В этот день Змею везло. Сперва он нашёл малинник, деревенскими бабами не топтанный, медведями не ломанный, и с удовольствием объел его. Потом с сытости и довольства утратив бдительность, залёг на поляне под августовским солнышком пузо греть. А тут через всё небо чёрный сполох чиркнул - баба-Яга. Мало их, баб-Ёг-то, осталось. Хоть и лень было Змею, а поднялся, встряхнулся и побежал туда, где карга старая приземлилась.

И Яга оказалась не злая. Вполне себе дружелюбная Яга оказалась. Крыло, по весне бродячим охотником подстреленное, осмотрела, мазь какую-то болотную, остро пахнущую, намазала, да корешков жевать дала. А потом пригласила к себе - у избушки посидеть, ромашкового чаю выпить с мёдом да разговорами душевными.

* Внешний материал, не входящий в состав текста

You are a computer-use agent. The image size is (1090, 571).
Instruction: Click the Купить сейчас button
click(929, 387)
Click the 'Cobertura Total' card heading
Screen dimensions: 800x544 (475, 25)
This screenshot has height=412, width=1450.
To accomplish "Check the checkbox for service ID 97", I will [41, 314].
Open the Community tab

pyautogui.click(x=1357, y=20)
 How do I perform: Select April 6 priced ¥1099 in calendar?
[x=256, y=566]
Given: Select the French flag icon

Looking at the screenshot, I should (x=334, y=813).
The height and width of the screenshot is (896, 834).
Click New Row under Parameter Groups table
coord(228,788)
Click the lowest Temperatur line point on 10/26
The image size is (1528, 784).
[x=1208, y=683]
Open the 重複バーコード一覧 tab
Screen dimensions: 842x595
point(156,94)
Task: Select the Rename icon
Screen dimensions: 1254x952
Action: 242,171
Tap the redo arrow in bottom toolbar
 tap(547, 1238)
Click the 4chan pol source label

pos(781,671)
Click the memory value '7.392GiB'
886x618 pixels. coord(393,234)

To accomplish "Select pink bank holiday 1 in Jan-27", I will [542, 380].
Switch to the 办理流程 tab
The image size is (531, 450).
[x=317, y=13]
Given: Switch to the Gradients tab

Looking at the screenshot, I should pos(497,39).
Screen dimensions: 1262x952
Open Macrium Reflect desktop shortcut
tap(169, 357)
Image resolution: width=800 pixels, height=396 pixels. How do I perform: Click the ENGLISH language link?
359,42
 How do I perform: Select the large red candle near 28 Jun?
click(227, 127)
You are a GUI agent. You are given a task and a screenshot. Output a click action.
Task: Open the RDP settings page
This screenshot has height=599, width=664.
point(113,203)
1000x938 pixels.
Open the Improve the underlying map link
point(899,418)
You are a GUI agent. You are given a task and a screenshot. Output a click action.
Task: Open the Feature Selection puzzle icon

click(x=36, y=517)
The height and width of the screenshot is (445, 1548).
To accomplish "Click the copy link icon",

Вспомнили старину. Вспомнили времена, когда змеев было пруд пруди и на каждой опушке курьи ножки топтались. Вспомнили царские облавы, когда немало ихнего брата полегло. Змей тогда от греха в далёкую страну перебрался, в диких горах посреди персиков и хурмы отлёживался. Недобрым словом помянули времена новые. Особенно бабе-Яге железная дорога почему-то не приглянулась. "Ишь ты, - говорила она, цыкая единственным зубом на блюдечко с горячим чаем, - фукзалы завели какие-то". И недобро взглядывала в сторону ближайшего города.

Распрощался Змей с бабкой уж затемно. Поднялся на крыло, полетел к реке. А вода в ней - даром, что август - ещё тёплая, нежная, мягкая. Сунулся было Змей искупаться, а там люди. Эх! Запрятался в кусты, слушает. А они всё о природе говорят и - Ах! Марья Гавриловна, Вы посмотрите, какая луна! Ведь точно золотой щит на бархатном небе сияет. Разве можно в такой чудный вечер сдержать порывы души, которые словно неминуемая буря настигают... И всё в таком роде. Плюнул Змей со всех трёх голов и подался в сторону, нарочно громко кусты ломая.

Оглянулся только раз - смотрит, а барынька уж в обмороке на руках у кавалера висит и томно вздыхает. Ну ещё с полчаса на юг вдоль реки пролетел, нашёл место чистое, спокойное, тихое, и с разлёту в воду бултых! Хорошо...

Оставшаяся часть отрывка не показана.